Pero hay una situación coadyuvante de la problemática social que vivimos a diario, que nos roba la posibilidad a los colombianos de avanzar y sobre la cual no nos hemos puesto de acuerdo para atacarla estructuralmente: la corrupción. Decir que hace parte de nuestro ADN o que es una heredad española es ilógico, y solo refleja la falta de compromiso por erradicarlo como comportamiento social; sin embargo, sí es una realidad que este fenómeno se ha enquistado tanto en el funcionamiento de las organizaciones públicas —así como en muchas privadas—, que se requiere una reingeniería profunda tanto en los controles que se aplican para evitarla como en los mecanismos para corregirla y, muy especialmente, en la formación de las nuevas generaciones para concientizar sobre el daño que ocasiona.

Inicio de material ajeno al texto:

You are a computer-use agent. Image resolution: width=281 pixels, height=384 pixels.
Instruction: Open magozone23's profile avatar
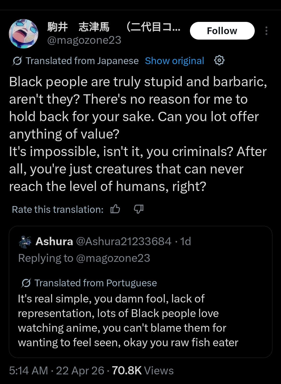24,34
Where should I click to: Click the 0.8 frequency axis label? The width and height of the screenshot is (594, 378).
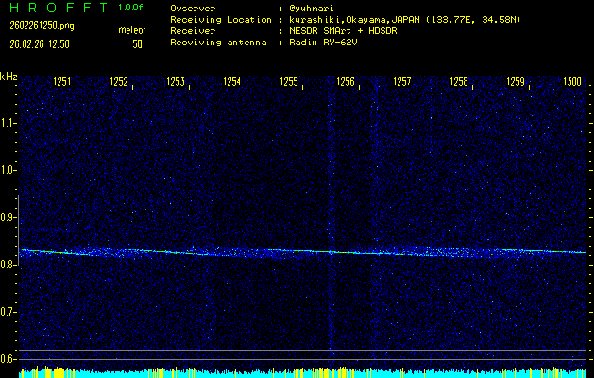point(8,265)
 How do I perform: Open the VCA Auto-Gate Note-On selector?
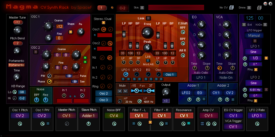point(226,77)
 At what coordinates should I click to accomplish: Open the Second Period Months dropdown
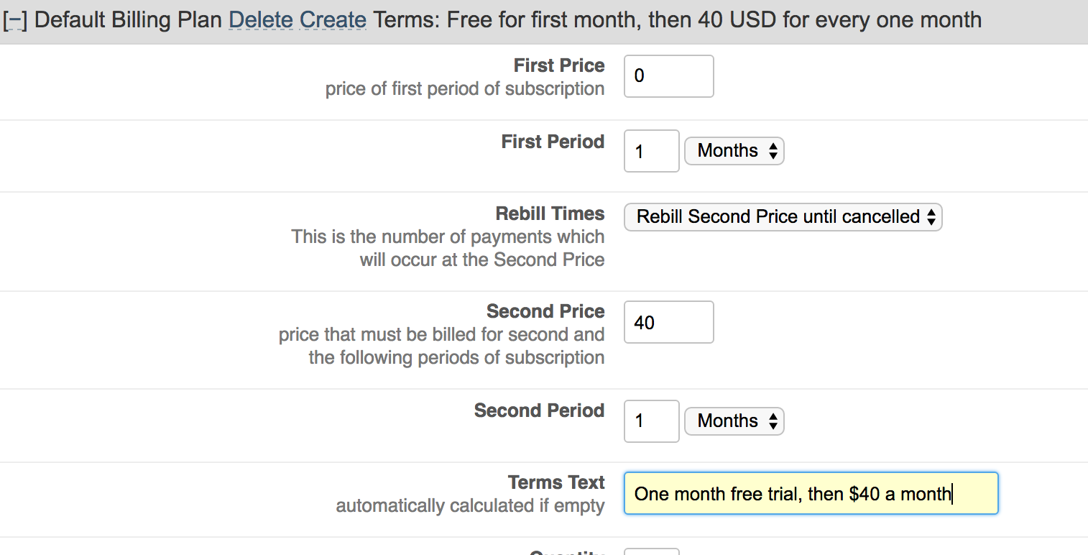[734, 421]
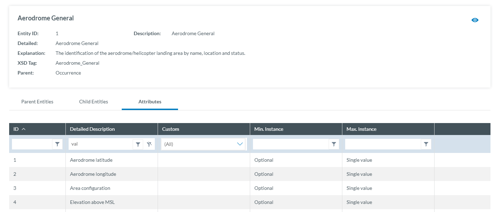Open filter options for Min. Instance column
The image size is (494, 212).
pyautogui.click(x=334, y=144)
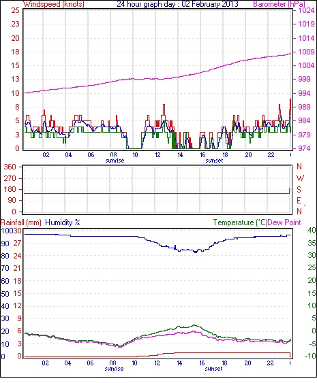Screen dimensions: 317x383
Task: Click the Rainfall (mm) legend label
Action: point(21,222)
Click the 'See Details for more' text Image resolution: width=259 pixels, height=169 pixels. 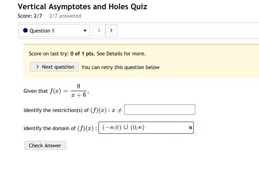(121, 54)
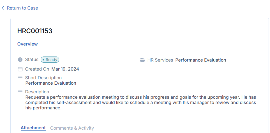270x133 pixels.
Task: Click the folder icon next to HR Services
Action: click(x=142, y=60)
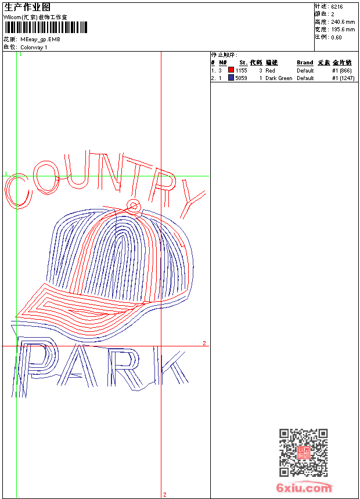The image size is (360, 499).
Task: Select the Red thread description text
Action: [270, 70]
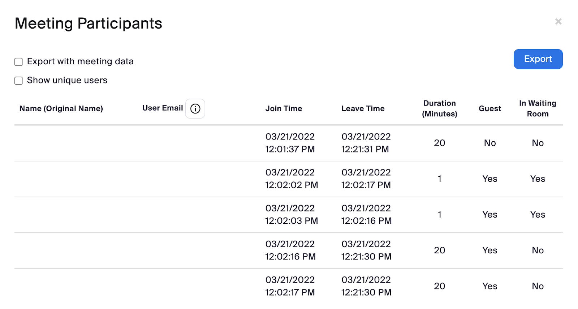Select the User Email column header
The width and height of the screenshot is (578, 309).
click(x=162, y=108)
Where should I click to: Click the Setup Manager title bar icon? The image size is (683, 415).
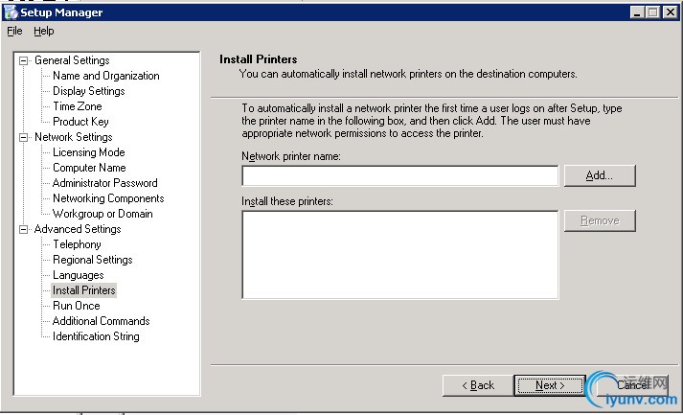coord(11,12)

Es por eso que no es exagerado aseverar que la mejor inversión que se puede hacer es la educación, medio primordial para transformar la vida de una persona y lograr formar ciudadanos éticos, solidarios y líderes, constructores de una sociedad democrática, justa y sostenible.
Según estimaciones de la Contraloría General de la República, la corrupción le arrebata a Colombia $50 billones cada año, una cifra con la que se pudiera suplir una gran cantidad de necesidades y que sobrepasa, por ejemplo, el presupuesto de un sector tan vital para el presente y el futuro nacional como la educación, tasado en 2019 en $40,4 billones.
Una muestra de esas necesidades que bien podrían atenderse con el dinero robado es el dato establecido por un estudio reciente de la Universidad de los Andes en 170 municipios en zonas de posconflicto, que da cuenta de que apenas la mitad de los jóvenes asiste a una institución educativa y el 65 % de los que terminan la media no llegan a la educación superior.
Debemos reconocer que sí se hacen esfuerzos, se crean leyes, se formulan denuncias públicas que han llevado a identificar y penalizar a muchos responsables de actos de corrupción en medio de terribles escándalos, pero no son suficientes para erradicar esa epidemia que ha calado hondo en nuestra sociedad, profundizando las injusticias sociales y haciendo cada vez más amplias las brechas regionales.
En los más sonados casos de corrupción, los responsables han sido profesionales universitarios con altas responsabilidades en los sectores público y privado. Por ello, en las universidades debemos insistir en propender por formar ciudadanos íntegros, con valores morales y éticos que amen su profesión y sientan pasión por su ejercicio, más allá de valorarla como un medio de éxito económico o un camino de enriquecimiento rápido.
*Rector de la Universidad Simón Bolívar.